Милославские кричали здравицы, но царь пил мало, однако за столом задержался допоздна, будто боялся брачной ночи, и ушёл, когда задержка уже бы выглядела непристойно. Молодых провожал лишь один боярин Языков, с саблей, как положено, охраняя их первый совместный путь в жизни. А гости тем временем перешёптывались недовольно:
— Не к добру такая царская свадьба. Конечно, церковный закон, но Иван Грозный, когда на Марии Нагой венчался седьмым разом, все церкви в колокола били. Да и отец его блаженной памяти царь Алексей Михайлович когда вторично венчался на Наталье Нарышкиной, уся Москва гуляла.
Гости разъезжались со свадьбы недовольные, и даже в суеверном страхе и предчувствии. Больше всех переживал, пожалуй, отец невесты, не веривший теперь в счастье дочери.
Фёдор, оставшийся наедине с женой-девочкой, не знал, что делать, что сказать, с чего начать. Он стоял и смотрел на маленькую Марфиньку со стиснутым сердцем. Конечно, в пятнадцать лет она всё знает, всё слышала, прокручивая в уме, но дошла ли душой? Он обнял её и попытался поцеловать. Поцелуй получился как между братом и сестрой. В свете свечи он раздевал её и не чувствовал никакого трепета. Худенькое тельце, ещё не сформировавшиеся грудки. Затем скинул свои одеяния и задул свечу. Она лежала рядом, не зная, что делать. А он горестно думал о чём угодно, только не о том, о чём надо, а в голову лезла сплошная ерунда. Вот сейчас я лишу её девственности, и она даже ничего не поймёт, словно детская игра. Он медленно навалился на Марфиньку, стараясь не быть грубым, но всё было как-то не так.
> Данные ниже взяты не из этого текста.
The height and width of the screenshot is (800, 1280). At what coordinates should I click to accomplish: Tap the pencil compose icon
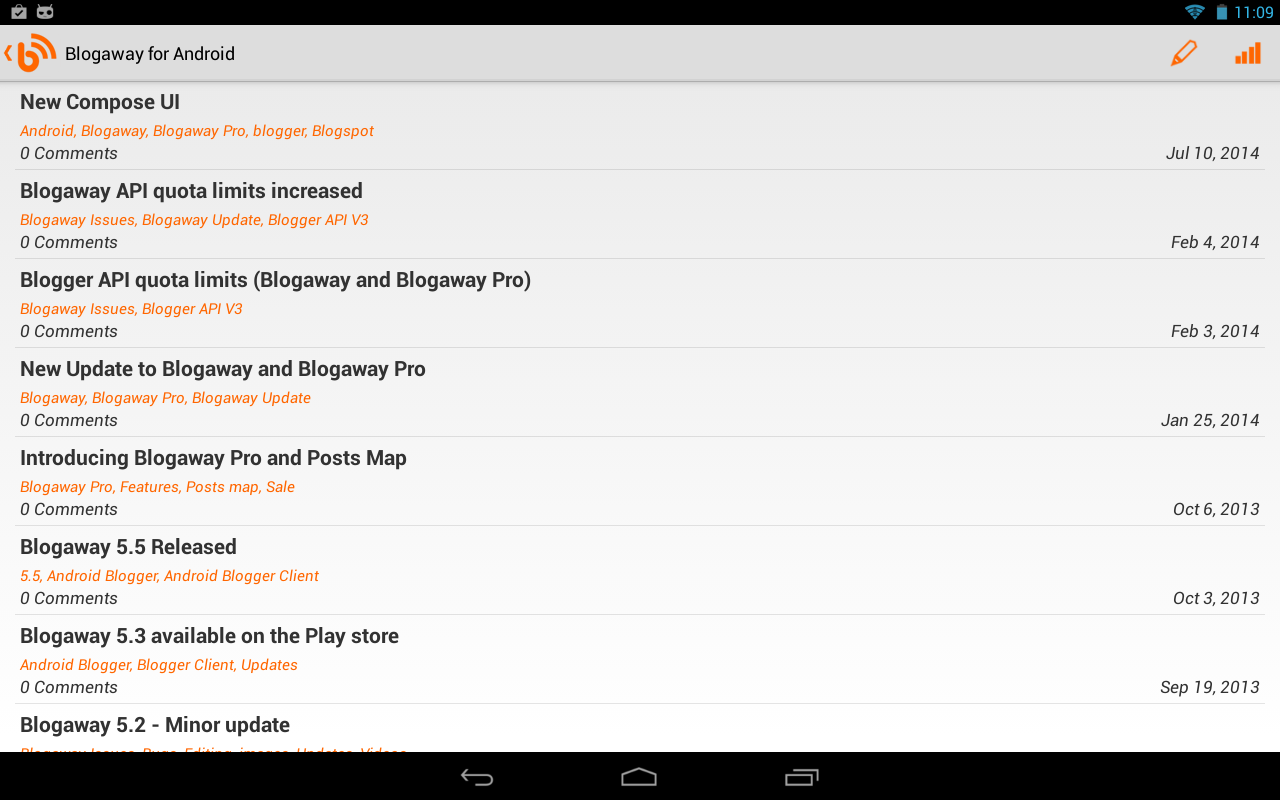tap(1183, 53)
Все действие не заняло и двух минут. Капля крови испачкала простыню, но, видно предупреждённая кем-то из старух, Марфинька быстро сменила простынь, посчитав, что всё уже произошло. Она прижалась к нему, свернулась котёнком и быстро задремала. А Фёдор не мог уснуть. Из угла на него смотрели глаза Агаши, такие родные и такие тоскливые, рядом спала новая жена. Душа тянулась к тем глазам в углу, а тело требовало насладиться хоть тем, что есть под боком, но совесть не позволяла разбудить Марфиньку.